Recombinant ENO1 and PKM2 were expressed and purified from Escherichia coli strain BL21 for thermal stability, Tryptophan (Trp) intrinsic fluorescence and enzyme activity assays. See Supplementary Materials and Methods section for details.

Thermal stability assay

Thermal stability assay was performed with ENO1 and PKM2 as previously described with minor modifications7. See Supplementary Materials and Methods section for details.

Tryptophan (Trp) intrinsic fluorescence assay

Binding of salicylates to ENO1 and PKM2 was assessed using a Trp intrinsic fluorescence assay as previously described79. See Supplementary Materials and Methods section for details.

In vitro ENO1 activity assay

The catalytic activity of ENO1 was tested as previously described with minor modifications80. Briefly, increasing concentrations of salicylates were incubated with 0.1 µM ENO1 for 30 min at RT in reaction buffer (10 mM KCl, 5 mM MgSO4, 100 mM triethanolamine pH 7.4). Production of phosphoenolpyruvate (PEP) from 2-phospho-D-glycerate (2-PGA) (substrate concentration of 2.5 mM 2-PGA) by ENO1 was monitored spectrophotometrically by following the absorbance at 240 nm.

In vitro PKM activity assay

PK activity was measured using a method described previously with minor modifications28. In brief, PK activity was measured by monitoring pyruvate-dependent conversion of NADH to NAD+ by lactate dehydrogenase (LDH). Increasing concentrations of salicylates were incubated with PKM2 (final concentration 1.3 ng/uL) for 30 min at RT in the incubation buffer (50 mM Tris-HCl, pH 7.5, 100 mM KCl, 5 mM MgCl2) before mixing with 1/10 volume of 10X pyruvate kinase reaction buffer (500 mM Tris-HCl, pH 7.5, 500 mM KCl, 50 mM MgCl2, 5 mM PEP (Sigma-Aldrich, P0564), 6 mM ADP (Sigma-Aldrich, A5285), 80 units LDH (Sigma-Aldrich, L1254), 10 mM DTT, and 1.80 mM NADH (SigmaAldrich, N8129)). Conversion of NADH to NAD+ was monitored with excitation of 340 nm and emission at 460 nm using a LS55 fluorescence spectrometer (Perkin Elmer).
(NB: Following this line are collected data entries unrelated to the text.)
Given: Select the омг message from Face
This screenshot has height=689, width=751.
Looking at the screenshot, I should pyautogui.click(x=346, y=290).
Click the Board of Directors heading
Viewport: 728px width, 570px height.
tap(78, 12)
In vivo glycolytic activity assay

Glycolytic activity of HEK293 cells in the absence or presence of different concentrations of salicylates was measured by monitoring the level of lactate produced33,34. HEK293 cells were seeded in 96-well tissue culture plates at a density of  104 cells/well in 120 µL of complete medium (DMEM medium supplemented with 10% heat-inactivated FBS). Plates were incubated overnight in a CO2 incubator at 37 °C. On the next day, cells were treated with different concentrations of SA or amoB1 in fresh complete medium. Following a 15 hr incubation in a CO2 incubator at 37 °C, cellular supernatants were collected and lactate levels were measured by colorimetry according to the manufacturer’s instructions for a glycolysis cell-based assay kit (Cayman, Ann Arbor, Michigan).